Парикмахерши, занятые, как всегда, завивкой и укладкой, остановились, чтобы бросить на меня «понимающий взгляд». Куда бы я ни пришла, везде люди прерывали свои занятия и обращали ко мне ласковые улыбки. Трэвис поприветствовал меня словами:
— Здравствуйте, маленькая леди! Самочувствие нормальное?
Моя мать, должно быть, выпустила пресс-релиз! Похоже, весь «Парамаунт» знает! Мне было неудобно. В тот же день, возвращаясь с очередного курьерского задания, я услышала, как мама говорит по телефону. Я остановилась за дверью гримерной и прислушалась.
— Ты не поверишь! У Ребенка сегодня начались месячные! В девять лет! Наверно, от калифорнийского климата! В жару девочки созревают быстрее. Возьми итальянок… а мексиканки и того хуже. Надо было оставить ее в Берлине, там холодно. Ну не ужасно ли? Я не спала всю ночь. Как моя мать вырастила двоих дочерей одна, я не представляю. Как она смогла? С девочками так трудно! — и она повесила трубку.

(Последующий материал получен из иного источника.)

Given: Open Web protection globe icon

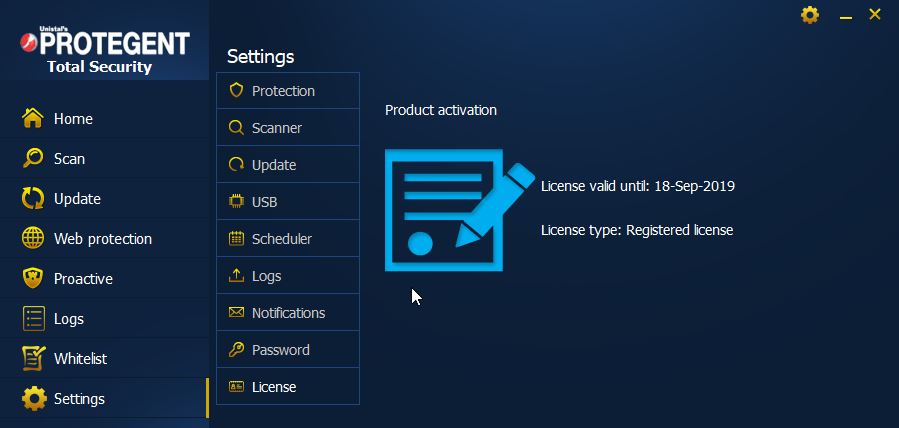Looking at the screenshot, I should click(34, 239).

Почему трудно? Я не думаю, что со мной было трудно! Я послушно ложилась спать в указанное время, наоборот, не ложилась долго, если требовалось мое присутствие, съедала, как она настаивала, все, что было на тарелке, училась, исполняла поручения, помогала делать прически и никогда, никогда на своих двух языках никому не перечила. Мне вообще-то хотелось, чтобы мама хоть раз назвала правильно мой возраст. Еще долго после «важного события у Ребенка» рукавчики фонариком украшали мою одежду. Даже книги мои были проинспектированы, кое-какие конфискованы и заменены на прекрасно иллюстрированные издания сказок братьев Гримм. «Ромео и Джульетта» избежали погрома. Они прятались в домике при бассейне, под ковром позади тяжелого дивана.
Отец подбросил Тами до дома после поездки в Пасадену, а сам поехал в Беверли-Хиллз в поисках «съедобного» foie gras. Она переоделась, затем вышла в сад и срезала с кустов все до единой розы. Я подбежала к ней. Она стояла, в ужасе смотря на содеянное, потом заплакала. Я обняла ее.
— Катэрляйн, что я наделала? О, Катэр! Почему? Боже милостивый, почему?
— Успокойся, успокойся, все не так страшно. Спокойно, — ворковала я, держа ее в объятиях. Я чувствовала свою полную беспомощность.
— Что скажет Папи? И… Мутти?
Ну здесь-то я могла помочь. С этой угрозой я была в состоянии справиться. Я собрала цветы, взяла Тами за руку и отвела ее обратно, в дом. Мы соорудили букеты, расставили цветы по всем комнатам, и я сказала отцу, что это садовник принес их и положил у задней двери. Тами еще не пришла в себя после своего необъяснимого поступка и разбила мерную чашку, пока готовила обед. В тот вечер мы ждали гостей. Я думаю, среди них были Итурби и Рахманинов. Тами прислуживала. Отец, разливая вино, обернулся к маме.